The Dutch study also provided information pertaining to the total time that children are mouthing PVC toys. Since this study, as far as the CSTEE is aware of, is the only observational study of this kind and also may be limited due to its design (performed in a single country during the summer with a small number of participants from a select socio-economic group), it is recommended that additional studies relating to this issue be carried out.

In its opinion of 24 April 1998, the CSTEE proposed guidance values for maximum extractable amounts of phthalates from children's' toys. The approach used was based on the view that a margin of safety of at least 100 from their respective NOAEL values should be incorporated. In the risk assessment, the MOS would be reduced to half of those values given in table 1 if the mouthing period is 6 hrs rather than 3 hrs. However, the guidance values given in Table 2 based on total amounts extracted, would not be affected. As stated, on the basis of new information regarding toxicity of DEHP and BBP, the CSTEE has revised NOAEL values for these phthalates and adjusted the guidance values accordingly (table 2).

There is limited information on other sources of exposure for phthalates in children. A recent publication (CSTEE/97/1-Add 130, attachment 7) gives levels of DEHP in mother's milk and infant formulae of up to about 200 m g/kg. Assuming a daily intake of 1 kg of dairy products for children weighing 8 kg gives a daily dose of 25 m g DEHP/kg corresponding to approx. 70% of TDI and approx. 12.5% of the intake from soft PVC toys. Exposure via air is judged to be small.

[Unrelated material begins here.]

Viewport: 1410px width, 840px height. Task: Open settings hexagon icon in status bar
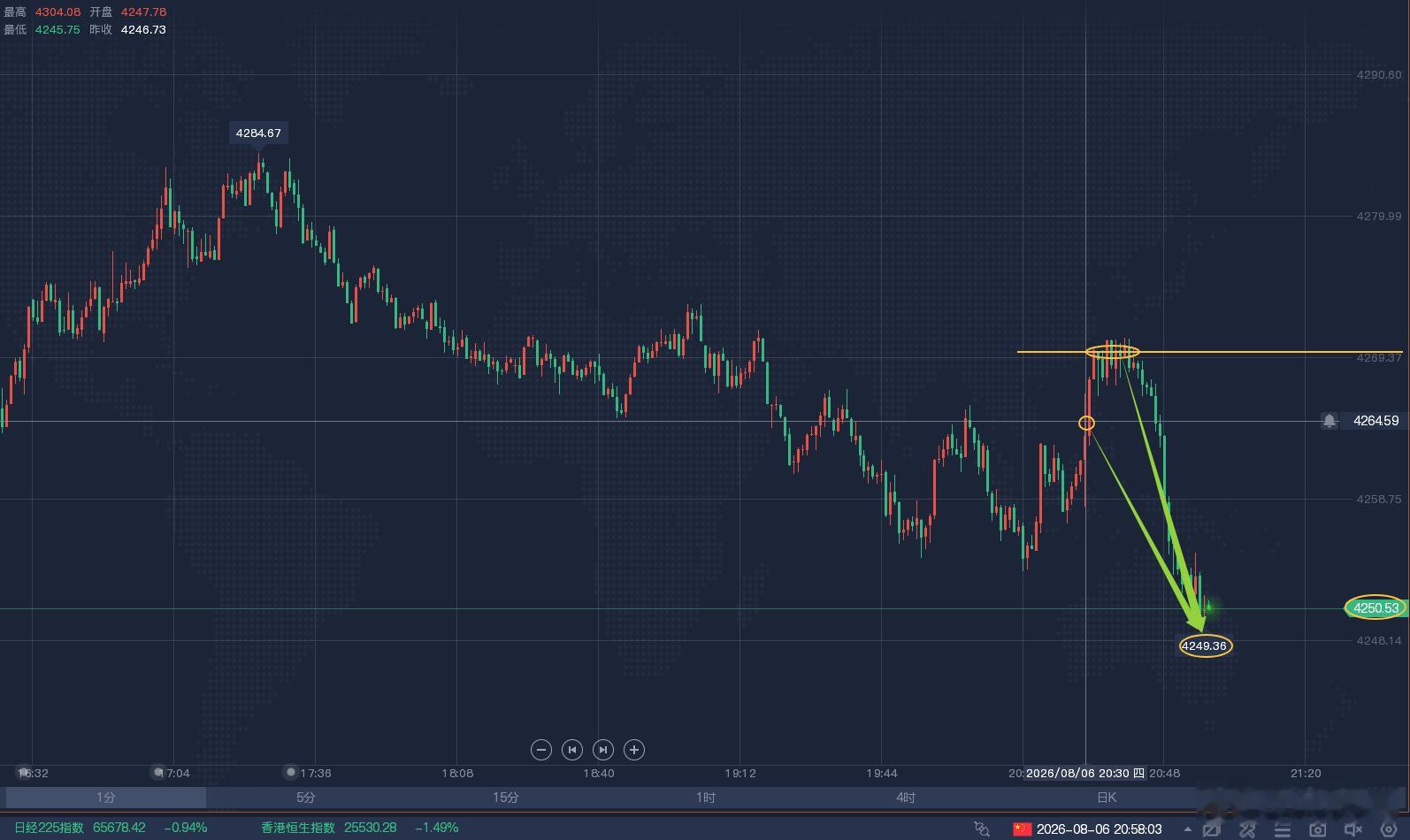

Dermal absorption of DEHP, as for other phthalates, from skin contact with soft PVC toys is a possibility, but it is difficult to assess the magnitude of such an exposure. However, the intake from toys is judged to be the major source for DEHP exposure. Information on other phthalates is still sparse, but the 'Dutch Consensus Group' assumes that 0.05 mg DINP/kg/day may come from exposures apart from those due to baby toys. However, this estimate is quite uncertain so it does not seem appropriate to include this in a margin of safety consideration. On the other hand, factoring in the additional exposures of DINP, the level of concern would increase.

In a situation where toys may contain more than one phthalate, the cumulative effect would be expected to be additive, given that the critical effects were the same. For phthalates with different critical effects, as for DINP and DEHP, the assessment should be done separately for the two compounds.

Table 2. - NOAEL values, tolerable daily intakes and guidance values for phthalates in toys

^ALOAEL value

^BAdditional uncertainty factor of 5 incorporated

Conclusion

1. - The evaluation of the data from the 'Dutch Consensus Group' volunteer study on the release of DINP from PVC toys as well as on child behaviour mouthing PVC toys, in conjunction with results from an Austrian volunteer study on DINP and DEHP, has led the CSTEE to revise its opinion of 24 April 1998 with respect to the exposure of children to these compounds and thereby the concern arising from such exposures.

- It is estimated that children with average body weights of 8 kg being exposed for 3 hrs to PVC toys containing DINP and DEHP will have maximal daily intakes of 200 m g/kg for both substances. Newer data on the toxicity of DEHP have led the CSTEE to change its previous NOAEL designation to 3.7 mg/kg/day with testicular damage as the critical effect.

- The revised margin of safety (MOS) values are 75 for DINP and 19 for DEHP, respectively. The MOS for DINP raises some concern as it is less than the previously recommended safety margin of at least 100. The MOS for DEHP raises clear concern. Exposure to DINP and DEHP from other sources than soft PVC toys will increase the concern, but the magnitude of such exposures is uncertain.

2. - The CSTEE recommends that an interlaboratory comparison exercise be carried out in order to document the reproducibility of the Dutch laboratory method to measure phthalate release from PVC toys. Studies performed in order to shed light on the issue of buccal absorption of phthalates should be carried out. The CSTEE further recommends that additional studies be carried out in order gain more insight as to the total time children are mouthing PVC toys.